From The Preface
An introductory treatment of electrostatics usually begins with Coulomb's law, the concepts of charge, the electric field and energy stored in the field, potential, capacitance, and so on. Poisson's and Laplace's equations soon appear. Unfortunately, almost no real world problem can be solved in closed form using the latter equations. The most basic of electrostatic device analysis, the electric fields surrounding and the capacitance of a simple parallel plate capacitor, cannot be found.
Typically, a few interesting solution techniques, such as the separation of variables, are presented. Then the author has to choose a path. Other solution techniques such as conformal mapping can be shown; if the book is to be more than an introductory text, more formal materials such as Greene's functions can be introduced. In any case, the practitioner with real world geometries to be analyzed has been abandoned.
A book about numerical analysis techniques typically presents just that numerical analysis techniques. The few examples presented are usually based as much on the ease of their presentation as on their ultimate usefulness.

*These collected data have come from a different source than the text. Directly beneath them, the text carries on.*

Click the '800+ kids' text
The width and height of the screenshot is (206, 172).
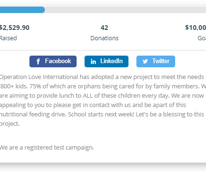click(14, 86)
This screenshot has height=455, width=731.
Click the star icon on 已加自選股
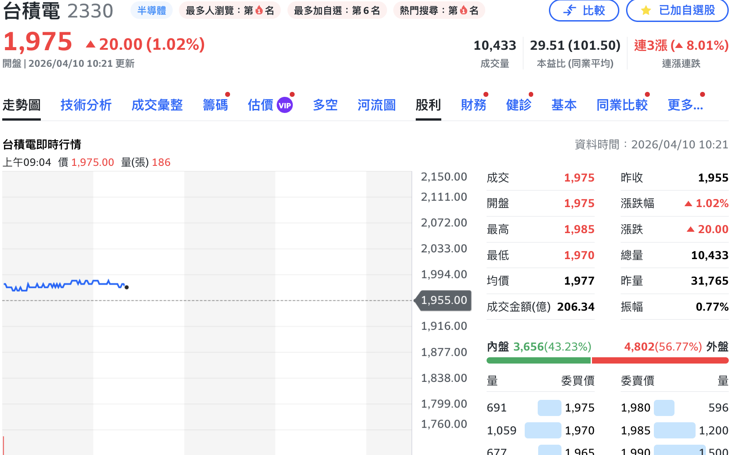(646, 10)
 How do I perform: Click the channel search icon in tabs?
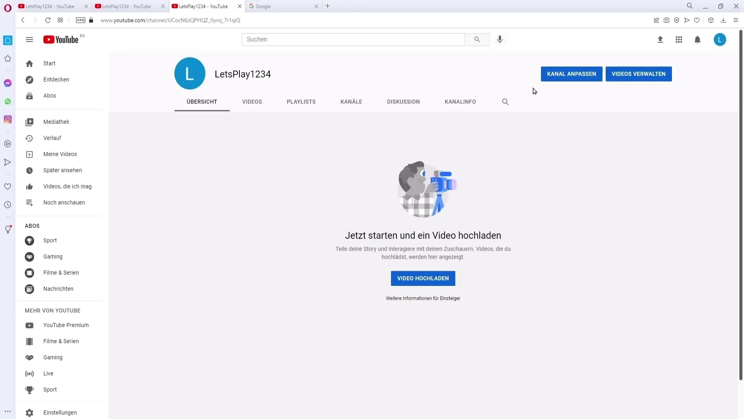(x=506, y=102)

My goal in writing this book is to present enough basic electrostatic theory as necessary to get into real world problems, then to present several of the available numerical techniques that are applicable to these problems, and finally to present numerous, detailed, examples showing how these techniques are applied. In other words, I am presenting the basics of electrostatics and several relevant numerical analysis techniques, with the emphasis on practical geometries.

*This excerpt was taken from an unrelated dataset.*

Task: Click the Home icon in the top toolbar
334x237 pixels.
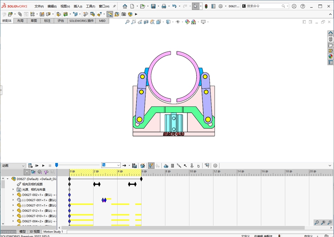Action: [125, 6]
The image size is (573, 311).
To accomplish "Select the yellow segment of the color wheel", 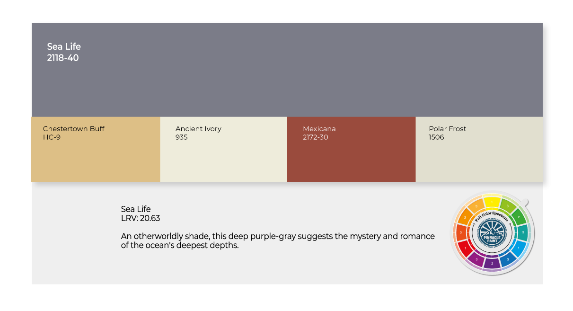I will coord(492,201).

The numerical analyses of problems in fields such as electrostatics typically have three distinct phases:
- Preprocessing. The conversion of the physical description of the problem to a data set that is meaningfully digestible by the numerical analysis program chosen for the job.
- Numerical analysis. The calculations, based upon the data set describing the geometry and the chosen boundary conditions, resulting (typically) in an approximate solution for the voltage distribution over the chosen space.

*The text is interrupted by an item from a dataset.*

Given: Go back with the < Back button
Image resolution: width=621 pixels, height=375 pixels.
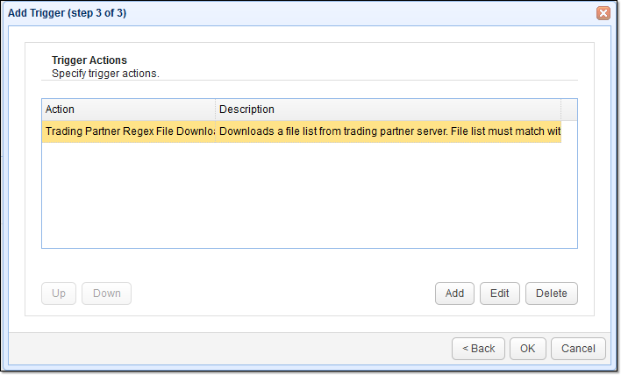Looking at the screenshot, I should click(x=478, y=348).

- Post-processing. Calculations and programming necessary to provide summary data such as capacitance and computer visualization of the results.
This book concentrates on item 2, the numerical analysis. Three fundamental techniques method of moments, finite difference, and finite elements are introduced. Sample problems are presented and computer code that solves the problems is developed. In order to accomplish the above, some preprocessing capability is necessary. Rather than develop this capability or simply request that the reader get it done, several freely available packages are introduced and basic tutorials on their usage are presented. These tutorials are not exhaustive, they introduce enough of the capabilities of these packages to allow the student to follow, replicate, and extensively modify these examples to the student's own needs. No claims are being made that the packages chosen are the best possible choices for the job. They are, however, choices that work well.
Post-processing of numerical analysis results, in this book, is done on an ad-hoc basis. Calculating the capacitance of a structure is often very useful because, if the example structure has been analyzed by other techniques and the results published, accuracy of results can be compared. This comparison allows for a convenient, one number figure of merit for choices of resolution, approximate boundary conditions, and so on. Often some graphical interpretations of field and/or voltage and/or charge distributions are presented. These are useful as a quick visual check on the boundary conditions and on gaining some insight into some of the electrostatic properties (high field points, etc.) of the structure being studied.
With only one exception, all the numerical analyses, post-processing and graphics were created using MATLAB©. This type of work is what MATLAB© is designed to do. The analysis techniques presented convert partial differential equations into sets of linear equations with coefficients and variables represented by matrices and vectors. MATLAB© is a scientific programming language designed with the matrix as the fundamental data type. The language is expressive, the available function list extensive and the easily used graphics superb.
The site accompanying this book at the John Wiley Site has the solutions to the problem sets and downloadable files containing all the program source code used in the book.